What this exercise asks -
1) Repeat from the data pipeline page word for word, starting with "- Loads training" and going on through "already processed dataload_label_encoders()".
2) According to the data pipeline page, why does the V1.0 pipeline do no cleaning or imputation? Answer in one to three sentences.
3) Carry the data pipeline page forward from its final line.

Document section -
+++++

Data Pipeline¶
Current Implementation¶
The data pipeline consists of data loading and preprocessing stages.
V1.0 Data Pipeline Scope
The dataset is already pre-cleaned and contains no missing values, so no additional cleaning or imputation is required. At this stage, the only preprocessing step is applying label encoding to categorical features to make them compatible with the models.
Data Loading¶
Implementation¶
File: src/load_data.py
Functions Available¶
load_train_data()
- Loads training data from raw CSVload_test_data()
- Loads test data from raw CSVload_data()
- Loads both training and test dataload_processed_data()
- Loads already processed dataload_label_encoders()
- Loads saved label encoder objects
Data Loading Process¶
# Load raw data
train_df, test_df = load_data()
print(f"Training data shape: {train_df.shape}")
print(f"Test data shape: {test_df.shape}")
The function prints data shapes and returns both datasets as pandas DataFrames.
Data Preprocessing¶
Implementation¶
File: src/preprocess.py
The preprocessing performs label encoding on categorical features:
def preprocess_data() -> Tuple[pd.DataFrame, pd.DataFrame]:
"""Apply label encoding to categorical features and save encoders.
Fits encoders on combined train+test data to ensure consistency.
Saves processed datasets and encoders to configured paths.
"""
config = load_config()
# Load raw data
train_df, test_df = load_data()
# Get categorical features from config
categorical_features = config["features"]["categorical_features"]
# Process each categorical feature
for feature in categorical_features:
# Create label encoder
le = LabelEncoder()

+++++

Stored rows -

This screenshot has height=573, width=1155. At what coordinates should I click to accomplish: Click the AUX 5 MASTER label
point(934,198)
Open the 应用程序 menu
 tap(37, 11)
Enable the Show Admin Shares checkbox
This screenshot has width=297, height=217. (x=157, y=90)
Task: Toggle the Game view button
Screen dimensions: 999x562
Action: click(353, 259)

+++++

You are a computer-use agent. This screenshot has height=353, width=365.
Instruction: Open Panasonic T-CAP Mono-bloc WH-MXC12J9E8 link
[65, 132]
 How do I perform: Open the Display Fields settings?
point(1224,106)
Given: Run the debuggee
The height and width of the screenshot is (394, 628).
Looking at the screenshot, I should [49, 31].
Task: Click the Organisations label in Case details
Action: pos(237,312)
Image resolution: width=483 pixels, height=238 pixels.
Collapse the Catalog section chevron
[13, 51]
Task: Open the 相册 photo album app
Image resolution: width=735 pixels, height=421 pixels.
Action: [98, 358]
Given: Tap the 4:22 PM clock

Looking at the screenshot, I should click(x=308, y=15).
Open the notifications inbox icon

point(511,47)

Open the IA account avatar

+++++

Results for the exercise -
1)
- Loads training data from raw CSVload_test_data()
- Loads test data from raw CSVload_data()
- Loads both training and test dataload_processed_data()
- Loads already processed dataload_label_encoders()

2) The dataset is already pre-cleaned and has no missing values, so cleaning and imputation are not needed. The only preprocessing step at this stage is label encoding of categorical features, which makes them compatible with the models.

3)
# Fit on combined data for consistent encoding
combined_values = pd.concat([
train_df[feature].astype(str),
test_df[feature].astype(str)
]).unique()
le.fit(combined_values)
# Transform both datasets
train_df[feature] = le.transform(train_df[feature].astype(str))
test_df[feature] = le.transform(test_df[feature].astype(str))
Output Files¶
data/processed/
├── train_processed.csv # Processed training data
├── test_processed.csv # Processed test data
└── label_encoders.pkl # Saved label encoder objects
Configuration¶
The data pipeline is controlled by settings in config/config.yaml
:
data:
raw_data_path: "data/raw/"
processed_data_path: "data/processed/"
train_file: "train.csv"
test_file: "test.csv"
target_column: "y"
id_column: "id"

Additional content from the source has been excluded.